Former Treasury Secretary Paul O'Neill charged that President Bush was looking for an excuse to invade Iraq within a few days of coming to office. This, of course, comes as no surprise to us America-hating, anti-troop, terrorist-loving, unpatriotic chicken littles. But when the criticism of the president comes from a man he personally handpicked to be in his cabinet, maybe it'll have a little more resonance with the skeptics.

Mr. O'Neill, who was sacked because he didn't support one of the president's tax cuts, also made the allegation that the president was unwilling to engage in debate. This charge shocks approximately no one but again the news is not what was said but who said it.
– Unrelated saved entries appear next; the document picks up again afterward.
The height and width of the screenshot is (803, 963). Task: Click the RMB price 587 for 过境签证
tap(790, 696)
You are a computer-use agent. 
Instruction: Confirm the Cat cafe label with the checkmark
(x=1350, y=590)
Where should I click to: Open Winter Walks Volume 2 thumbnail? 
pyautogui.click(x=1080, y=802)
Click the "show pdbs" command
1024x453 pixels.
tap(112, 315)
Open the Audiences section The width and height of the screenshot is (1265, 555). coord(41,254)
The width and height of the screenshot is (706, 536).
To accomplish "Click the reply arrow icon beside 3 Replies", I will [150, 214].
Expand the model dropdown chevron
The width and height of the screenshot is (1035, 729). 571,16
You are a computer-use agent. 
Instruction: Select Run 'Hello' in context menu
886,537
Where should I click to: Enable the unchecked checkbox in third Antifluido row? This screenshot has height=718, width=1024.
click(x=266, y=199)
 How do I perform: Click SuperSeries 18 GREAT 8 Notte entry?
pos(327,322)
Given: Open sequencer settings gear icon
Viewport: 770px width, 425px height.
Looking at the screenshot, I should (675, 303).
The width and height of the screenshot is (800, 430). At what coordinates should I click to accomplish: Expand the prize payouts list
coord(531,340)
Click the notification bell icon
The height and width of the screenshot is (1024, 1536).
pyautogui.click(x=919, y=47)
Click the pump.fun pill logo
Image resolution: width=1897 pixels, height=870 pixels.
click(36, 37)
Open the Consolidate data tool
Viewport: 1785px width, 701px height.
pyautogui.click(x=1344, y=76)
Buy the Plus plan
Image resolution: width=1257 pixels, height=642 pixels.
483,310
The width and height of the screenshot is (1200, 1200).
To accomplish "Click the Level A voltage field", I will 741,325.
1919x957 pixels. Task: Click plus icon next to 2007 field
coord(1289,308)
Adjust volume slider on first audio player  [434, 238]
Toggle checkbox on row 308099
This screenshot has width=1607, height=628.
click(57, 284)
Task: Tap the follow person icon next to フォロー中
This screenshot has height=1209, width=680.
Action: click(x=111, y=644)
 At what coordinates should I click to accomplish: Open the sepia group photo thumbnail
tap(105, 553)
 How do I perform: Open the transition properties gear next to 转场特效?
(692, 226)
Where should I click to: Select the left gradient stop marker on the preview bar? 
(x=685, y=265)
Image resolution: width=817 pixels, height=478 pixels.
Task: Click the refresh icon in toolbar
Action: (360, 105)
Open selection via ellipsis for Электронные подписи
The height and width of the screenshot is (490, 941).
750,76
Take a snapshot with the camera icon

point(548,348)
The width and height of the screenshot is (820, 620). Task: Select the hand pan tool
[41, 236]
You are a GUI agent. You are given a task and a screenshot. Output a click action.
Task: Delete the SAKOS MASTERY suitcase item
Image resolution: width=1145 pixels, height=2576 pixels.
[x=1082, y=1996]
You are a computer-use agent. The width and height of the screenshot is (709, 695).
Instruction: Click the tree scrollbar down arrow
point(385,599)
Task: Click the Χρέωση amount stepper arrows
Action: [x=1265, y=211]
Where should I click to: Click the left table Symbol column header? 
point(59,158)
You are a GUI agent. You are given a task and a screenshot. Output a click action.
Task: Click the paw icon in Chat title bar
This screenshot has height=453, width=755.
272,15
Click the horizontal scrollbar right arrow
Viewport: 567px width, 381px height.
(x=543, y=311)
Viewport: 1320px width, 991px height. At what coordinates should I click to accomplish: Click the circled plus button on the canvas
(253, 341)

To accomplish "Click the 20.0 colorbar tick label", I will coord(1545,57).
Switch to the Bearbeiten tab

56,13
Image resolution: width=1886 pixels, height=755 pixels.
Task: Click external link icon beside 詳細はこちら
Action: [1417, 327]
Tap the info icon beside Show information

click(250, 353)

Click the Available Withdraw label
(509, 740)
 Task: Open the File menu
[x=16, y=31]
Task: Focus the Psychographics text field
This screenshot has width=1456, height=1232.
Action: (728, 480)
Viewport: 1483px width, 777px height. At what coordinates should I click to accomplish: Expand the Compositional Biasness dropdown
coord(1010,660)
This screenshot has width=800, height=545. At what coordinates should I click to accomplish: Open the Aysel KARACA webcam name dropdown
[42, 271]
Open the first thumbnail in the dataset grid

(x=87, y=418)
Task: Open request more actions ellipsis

Rep. Mark Foley of Florida, a Bush ally, raged, "Not since Julius Caesar have I seen such a blatant stab in the back - et tu, Mr O'Neill?" Maybe this is the kind of loyalty the president's leadership style engenders.

While it's true that a treasury secretary is not likely to receive the most classified national security intelligence, it's telling that no one's yet denied O'Neill's charge. CBS News' reports that the White House neither confirmed nor denied when planning for a war with Iraq began.

The BBC now reports that the US Treasury Department has called for an investigation into whether [O'Neill] leaked secret documents in his new book.

100 bucks says they complete this investigation faster than the inquiry into who criminally leaked the name of that CIA agent.

The pre-war critics who thought the Iraq invasion was imposed for reasons other than national security are looking increasingly prescient. Not that they ever looked otherwise.

Those around the world who really mistrust (or worse) the United States have just been given yet another rational justification for that mistrust. How this strategy fights extremism is beyond me?

During President Clinton's reign, Republicans furious with Clinton's personal conduct demanded indignantly, "Where's the outrage?"

Given that the current president's controversial conduct is anything but personal, the same question is even more pertinent today.